These LLMs are generally brilliant at things like coding and content creation. However, their performance can really drop off a cliff when the training data is sparse, biased, unstructured, or proprietary. That's when you get incorrect and overly confident outputs, especially when the real-world operational data isn't publicly available. This is a common issue that contributes to what some call 'AI slop', where poor quality data leads to poor quality outputs.

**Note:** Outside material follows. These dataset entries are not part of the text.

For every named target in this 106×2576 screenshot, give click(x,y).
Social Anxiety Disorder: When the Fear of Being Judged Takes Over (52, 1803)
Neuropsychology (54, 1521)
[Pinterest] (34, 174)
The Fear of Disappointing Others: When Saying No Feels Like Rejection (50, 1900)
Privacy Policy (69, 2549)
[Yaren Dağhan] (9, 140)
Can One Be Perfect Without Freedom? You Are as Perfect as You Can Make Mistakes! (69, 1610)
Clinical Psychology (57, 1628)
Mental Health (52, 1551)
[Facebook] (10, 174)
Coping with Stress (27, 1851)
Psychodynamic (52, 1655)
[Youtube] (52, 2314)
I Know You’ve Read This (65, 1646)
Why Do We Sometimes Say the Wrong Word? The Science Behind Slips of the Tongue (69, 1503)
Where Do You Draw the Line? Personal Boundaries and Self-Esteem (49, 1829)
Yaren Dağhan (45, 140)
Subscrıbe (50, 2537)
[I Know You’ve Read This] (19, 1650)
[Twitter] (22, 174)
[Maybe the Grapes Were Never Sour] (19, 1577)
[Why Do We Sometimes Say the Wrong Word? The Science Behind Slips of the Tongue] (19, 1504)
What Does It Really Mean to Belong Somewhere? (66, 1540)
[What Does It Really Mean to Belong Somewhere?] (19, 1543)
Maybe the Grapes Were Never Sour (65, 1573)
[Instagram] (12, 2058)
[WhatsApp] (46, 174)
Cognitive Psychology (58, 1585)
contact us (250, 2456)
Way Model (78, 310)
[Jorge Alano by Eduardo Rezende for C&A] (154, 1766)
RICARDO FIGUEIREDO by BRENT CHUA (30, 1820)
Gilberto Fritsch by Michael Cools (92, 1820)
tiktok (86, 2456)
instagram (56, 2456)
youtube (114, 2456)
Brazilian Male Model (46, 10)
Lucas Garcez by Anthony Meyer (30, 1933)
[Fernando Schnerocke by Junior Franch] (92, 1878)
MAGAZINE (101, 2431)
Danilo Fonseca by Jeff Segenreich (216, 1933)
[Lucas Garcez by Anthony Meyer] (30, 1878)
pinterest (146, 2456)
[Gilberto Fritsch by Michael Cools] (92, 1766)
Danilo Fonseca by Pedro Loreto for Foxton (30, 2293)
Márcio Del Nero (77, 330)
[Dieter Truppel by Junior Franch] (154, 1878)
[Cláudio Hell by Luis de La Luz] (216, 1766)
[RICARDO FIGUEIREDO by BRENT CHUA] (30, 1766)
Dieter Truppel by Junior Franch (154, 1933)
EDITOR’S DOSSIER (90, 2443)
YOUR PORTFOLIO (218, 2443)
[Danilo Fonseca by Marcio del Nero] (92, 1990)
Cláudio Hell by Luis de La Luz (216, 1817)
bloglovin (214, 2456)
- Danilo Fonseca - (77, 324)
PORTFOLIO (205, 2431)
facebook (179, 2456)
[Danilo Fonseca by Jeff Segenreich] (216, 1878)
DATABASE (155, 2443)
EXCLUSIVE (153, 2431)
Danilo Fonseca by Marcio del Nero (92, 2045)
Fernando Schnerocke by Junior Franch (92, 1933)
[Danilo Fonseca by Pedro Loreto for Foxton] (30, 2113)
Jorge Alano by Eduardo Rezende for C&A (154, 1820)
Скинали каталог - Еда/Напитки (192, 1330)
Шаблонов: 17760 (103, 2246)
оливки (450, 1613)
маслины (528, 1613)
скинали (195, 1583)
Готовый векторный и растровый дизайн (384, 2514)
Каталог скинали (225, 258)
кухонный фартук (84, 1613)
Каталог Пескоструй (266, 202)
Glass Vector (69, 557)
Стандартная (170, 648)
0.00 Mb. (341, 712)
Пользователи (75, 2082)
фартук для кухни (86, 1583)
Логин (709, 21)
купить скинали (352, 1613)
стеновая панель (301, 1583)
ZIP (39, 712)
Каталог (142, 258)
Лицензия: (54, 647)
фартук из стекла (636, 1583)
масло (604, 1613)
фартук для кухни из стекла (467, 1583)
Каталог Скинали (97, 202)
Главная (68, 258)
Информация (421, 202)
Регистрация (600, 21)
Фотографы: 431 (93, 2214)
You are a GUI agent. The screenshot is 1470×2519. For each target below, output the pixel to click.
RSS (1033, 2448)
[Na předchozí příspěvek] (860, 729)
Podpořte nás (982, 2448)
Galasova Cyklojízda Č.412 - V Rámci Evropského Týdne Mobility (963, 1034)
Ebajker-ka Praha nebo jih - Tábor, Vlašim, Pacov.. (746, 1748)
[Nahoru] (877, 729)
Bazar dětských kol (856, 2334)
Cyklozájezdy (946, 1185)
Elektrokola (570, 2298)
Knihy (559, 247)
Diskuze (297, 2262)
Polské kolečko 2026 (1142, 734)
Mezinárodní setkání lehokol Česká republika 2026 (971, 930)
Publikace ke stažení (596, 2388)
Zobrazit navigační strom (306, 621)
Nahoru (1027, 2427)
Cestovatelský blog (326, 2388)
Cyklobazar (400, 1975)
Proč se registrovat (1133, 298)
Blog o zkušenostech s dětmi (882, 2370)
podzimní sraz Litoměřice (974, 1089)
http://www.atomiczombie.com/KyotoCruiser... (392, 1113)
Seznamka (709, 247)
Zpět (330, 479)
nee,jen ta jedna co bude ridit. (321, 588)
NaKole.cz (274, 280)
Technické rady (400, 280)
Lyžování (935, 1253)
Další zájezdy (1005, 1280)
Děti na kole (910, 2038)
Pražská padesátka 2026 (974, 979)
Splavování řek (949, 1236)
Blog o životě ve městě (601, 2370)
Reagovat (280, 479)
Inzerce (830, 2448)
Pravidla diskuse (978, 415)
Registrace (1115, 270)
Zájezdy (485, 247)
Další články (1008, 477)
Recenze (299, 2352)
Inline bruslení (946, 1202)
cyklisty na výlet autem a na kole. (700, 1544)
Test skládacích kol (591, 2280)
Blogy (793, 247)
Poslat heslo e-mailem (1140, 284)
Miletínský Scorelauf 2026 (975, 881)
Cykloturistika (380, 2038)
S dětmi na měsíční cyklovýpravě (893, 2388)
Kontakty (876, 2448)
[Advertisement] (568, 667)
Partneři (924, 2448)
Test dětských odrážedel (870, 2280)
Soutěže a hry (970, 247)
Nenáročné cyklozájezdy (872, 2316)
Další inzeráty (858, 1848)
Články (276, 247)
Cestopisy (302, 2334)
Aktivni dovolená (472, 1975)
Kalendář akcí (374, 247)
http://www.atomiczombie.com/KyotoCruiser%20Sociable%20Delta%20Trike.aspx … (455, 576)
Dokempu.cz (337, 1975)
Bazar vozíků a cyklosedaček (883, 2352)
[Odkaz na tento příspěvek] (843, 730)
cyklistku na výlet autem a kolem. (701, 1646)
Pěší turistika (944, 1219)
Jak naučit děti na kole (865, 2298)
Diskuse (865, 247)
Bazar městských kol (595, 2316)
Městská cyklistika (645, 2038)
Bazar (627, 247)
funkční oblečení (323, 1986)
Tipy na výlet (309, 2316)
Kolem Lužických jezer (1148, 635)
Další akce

#### Remembering Things: Context Engineering and Memory Systems
Here's a crucial point: LLMs don't have a native memory. Every single request you make to them starts fresh, with no recollection of previous chats. Context is an engineering layer you add on top, it's not inherent to the model itself. This is absolutely vital for designing good human-in-the-loop systems and user experiences.
This involves:
- Conversation history: Keeping track of what's been said before.
- Long-term memory: Storing information over extended periods.
- RAG (Retrieval-Augmented Generation): A clever technique where the AI pulls relevant information from a knowledge base before generating a response.
- Knowledge graphs: Structured networks of information that help the AI understand relationships.
- Document ingestion: Getting data into the system from various documents.
- Summaries, compression, and distillation pipelines: Methods to condense and refine information.
- Fine-grained context injection: Precisely feeding the AI the exact information it needs.
- Domain knowledge bases: Specialised libraries of information for a particular field.
- Structured memory orchestration: Organising and managing how the AI accesses and uses its memory.
It's fascinating just how much memory systems can influence an agent's behaviour. You could have two agents using the exact same LLM and workflow, but if they have different memory stacks, they'll act like completely different entities. This is a key reason why understanding the hidden limits of consumer AI chatbots is so important.
#### The "Thinking" Layer: Reasoning Frameworks
This is where the agent figures out how to solve a problem. It's about structuring the model's approach, rather than just its outputs.
This can include:
- Chain-of-thought prompting: Guiding the AI to break down problems step-by-step.
- Self-reflection loops: Allowing the AI to review and refine its own work.
- Task decomposition patterns: Breaking large tasks into smaller, manageable ones.
- Planning scaffolds: Providing a framework for the AI to plan its actions.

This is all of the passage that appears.